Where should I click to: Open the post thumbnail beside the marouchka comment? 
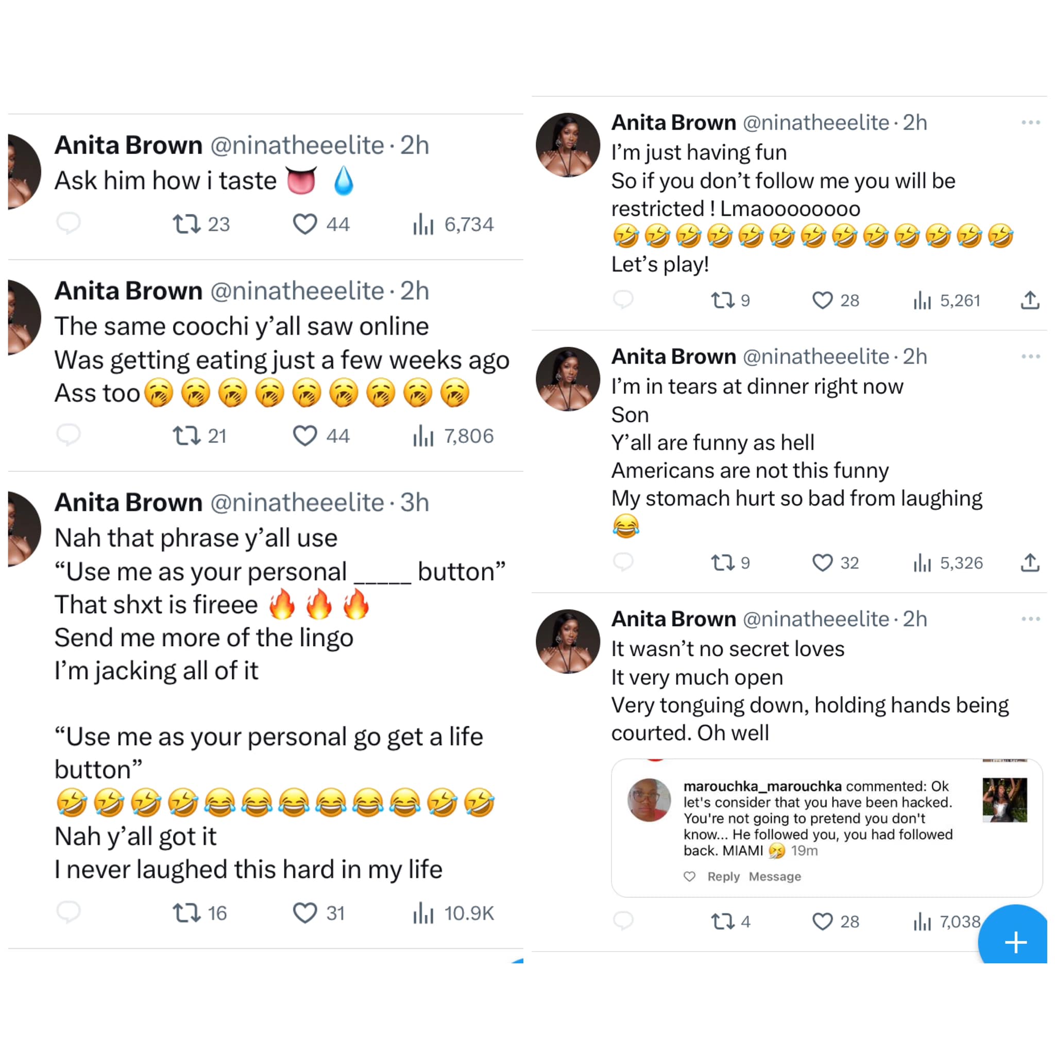(1004, 799)
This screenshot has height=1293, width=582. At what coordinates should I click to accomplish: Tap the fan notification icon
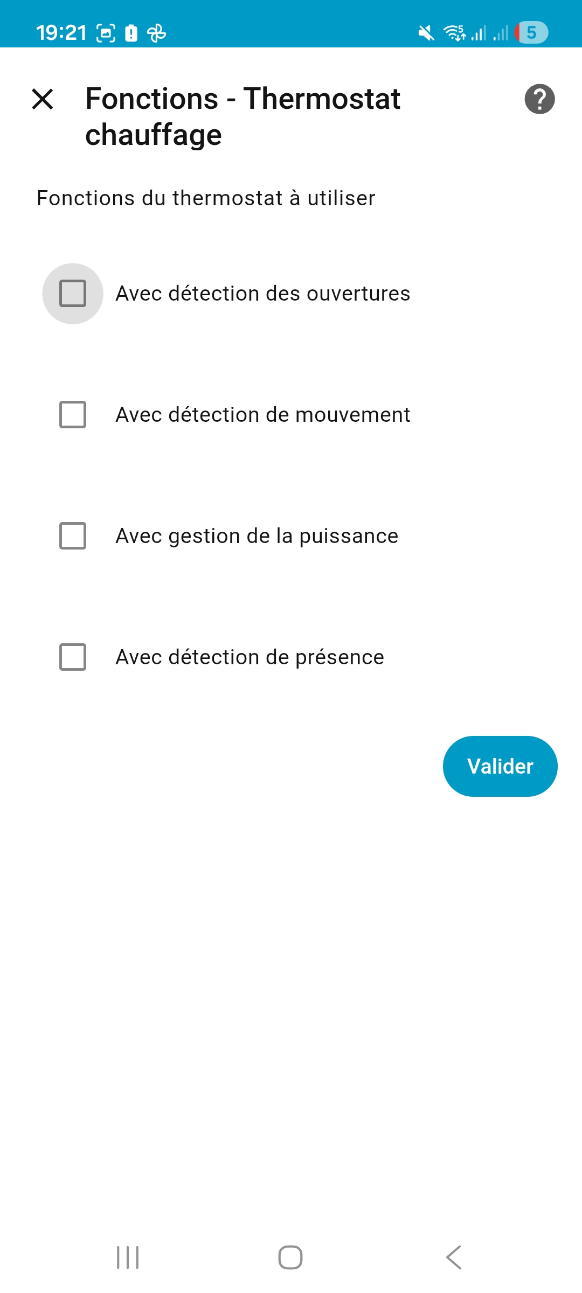coord(157,33)
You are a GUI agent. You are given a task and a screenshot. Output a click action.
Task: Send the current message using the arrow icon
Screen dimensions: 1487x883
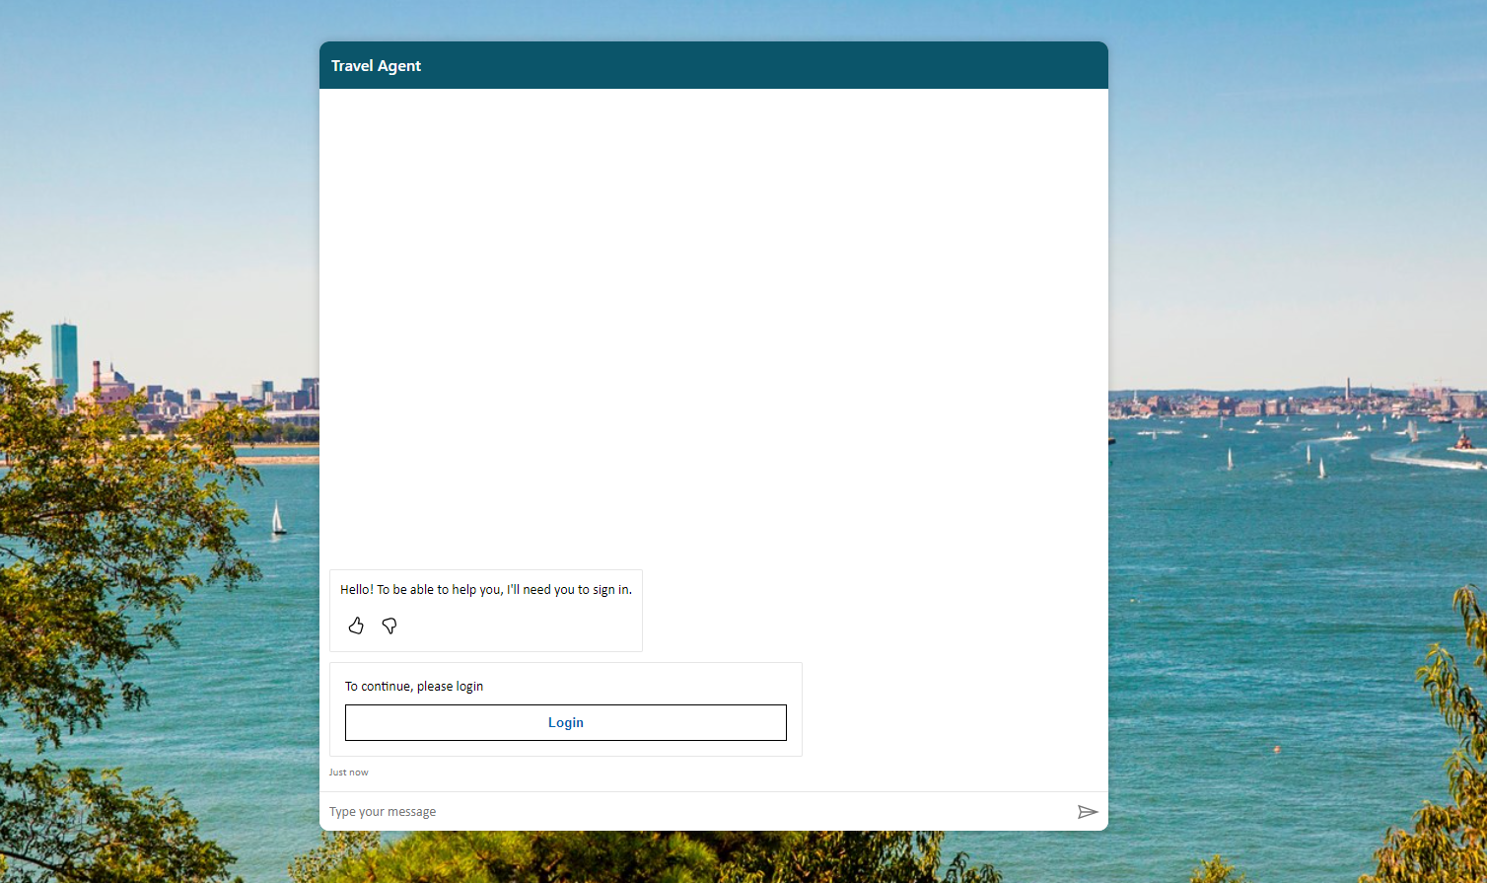1088,811
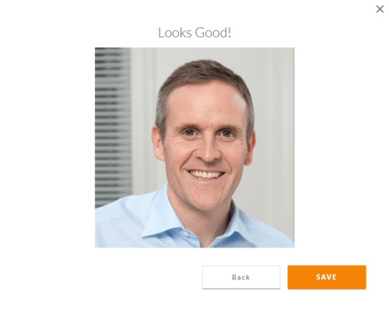Viewport: 389px width, 312px height.
Task: Hit SAVE to keep this picture
Action: pos(327,277)
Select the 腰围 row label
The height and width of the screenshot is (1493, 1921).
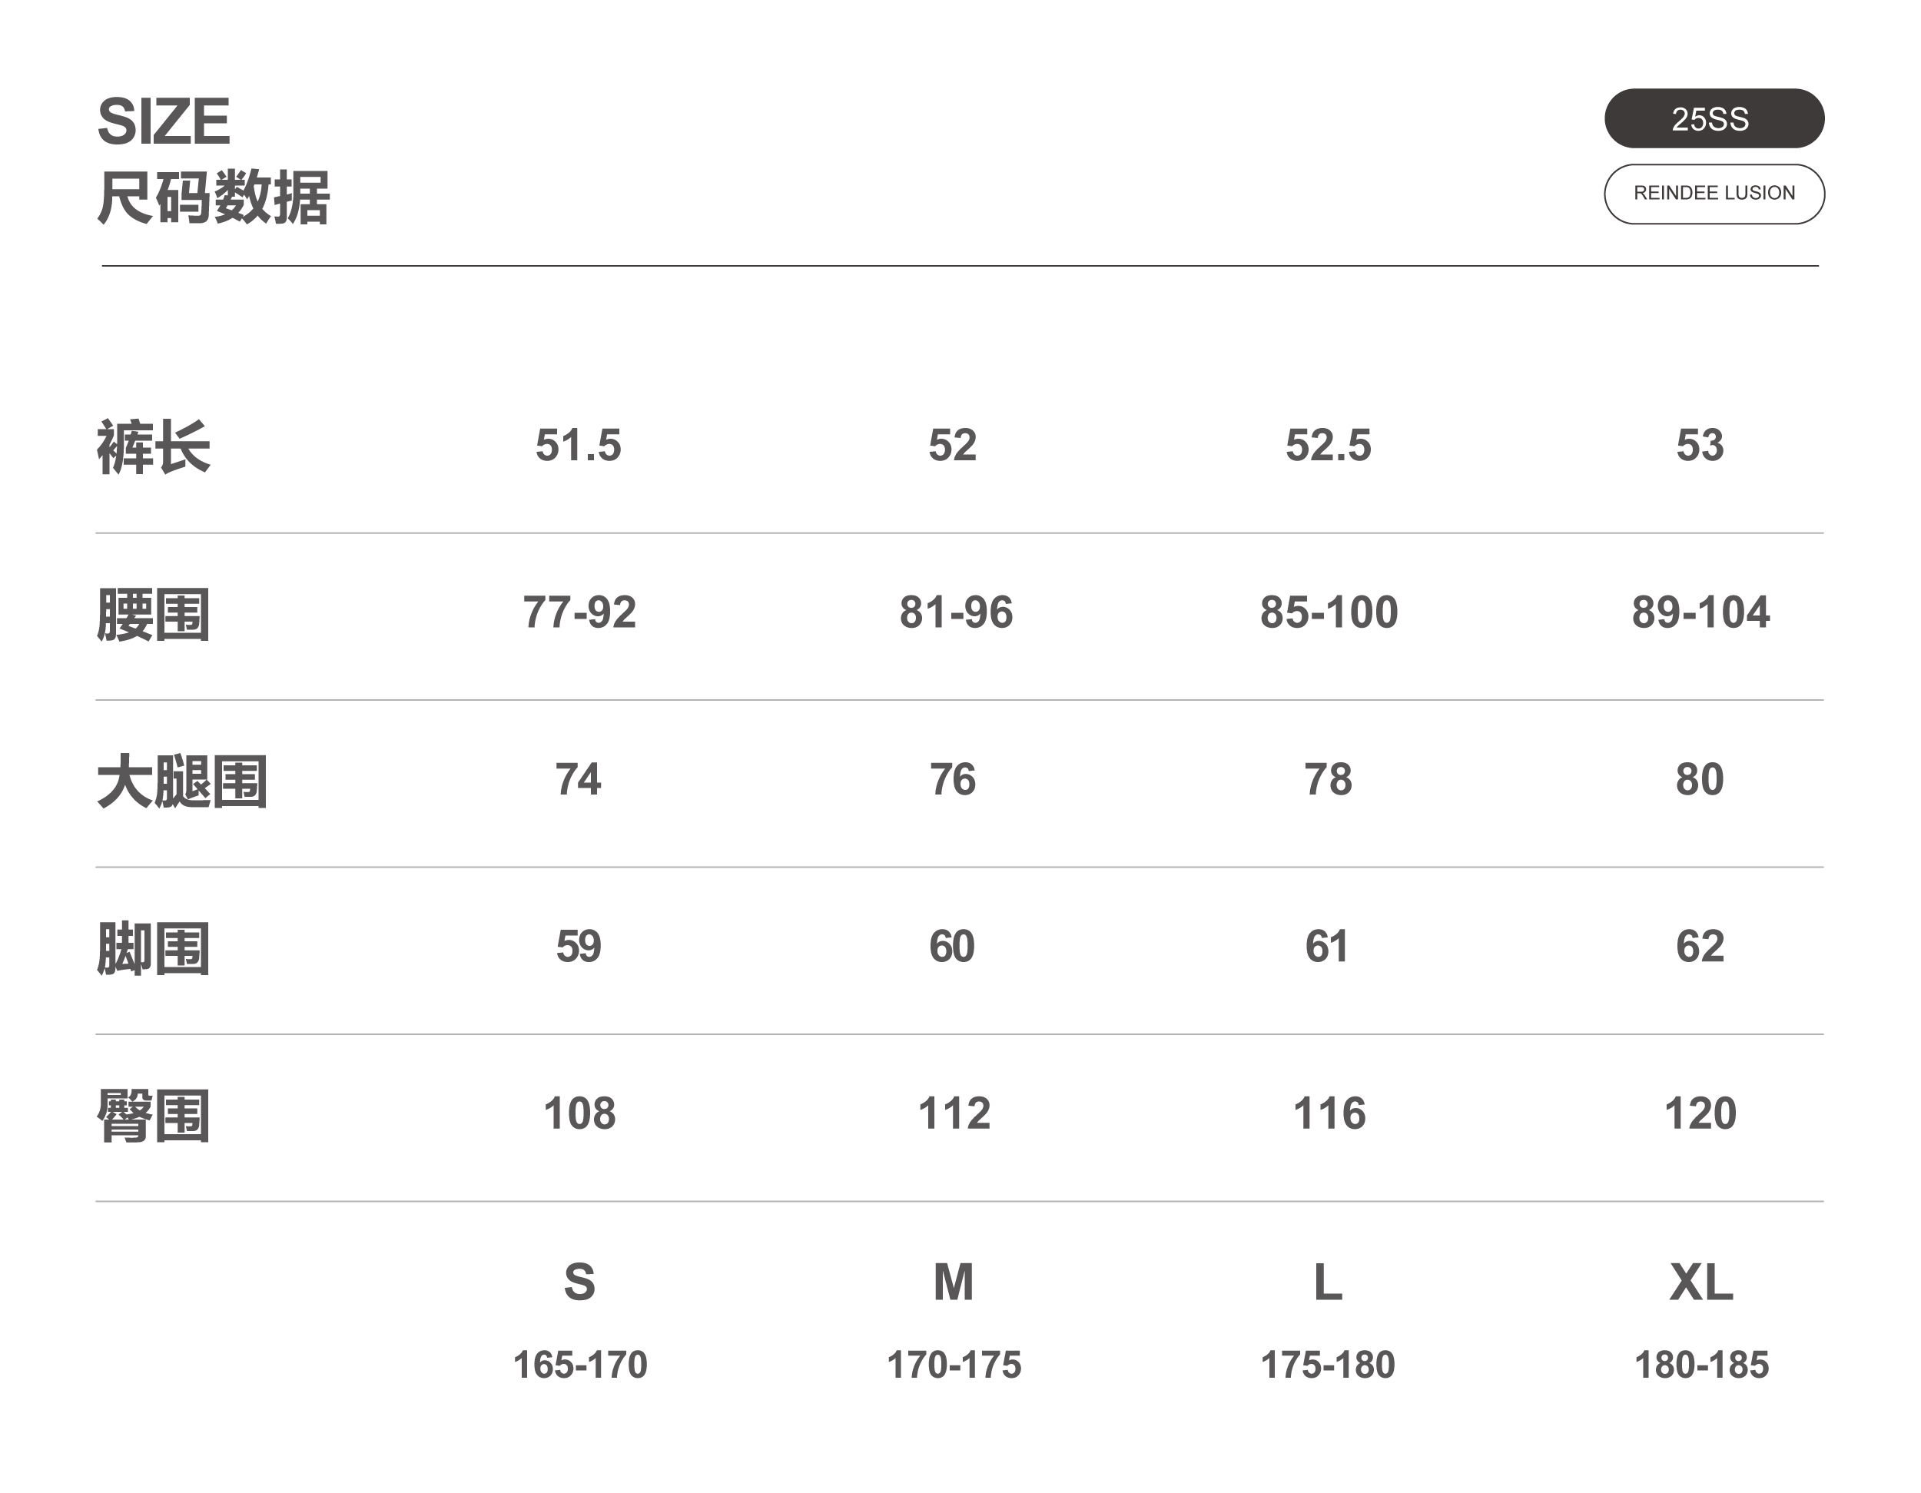point(153,614)
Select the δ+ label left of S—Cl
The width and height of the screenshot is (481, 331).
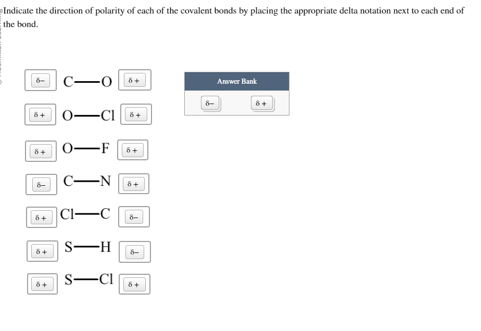click(42, 284)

WHAT THIS TASK INVOLVES> Reproduce every item above word for word, leaving out the pictures.

TASK RESPONSE>
Where should I click to: Open the post thumbnail beside the marouchka comment? 
(1004, 799)
This screenshot has height=1293, width=582. At what coordinates should I click to accomplish: Tap the fan notification icon
coord(157,33)
You are a GUI agent. You are given a task and a screenshot. Output a click action.
Task: Send the current message using the arrow icon
Screen dimensions: 1487x883
1088,811
Viewport: 389px width, 312px height.
Task: Hit SAVE to keep this picture
Action: pos(327,277)
Select the 腰围 row label
The height and width of the screenshot is (1493, 1921).
point(153,614)
Select the δ+ label left of S—Cl
The width and height of the screenshot is (481, 331).
click(42, 284)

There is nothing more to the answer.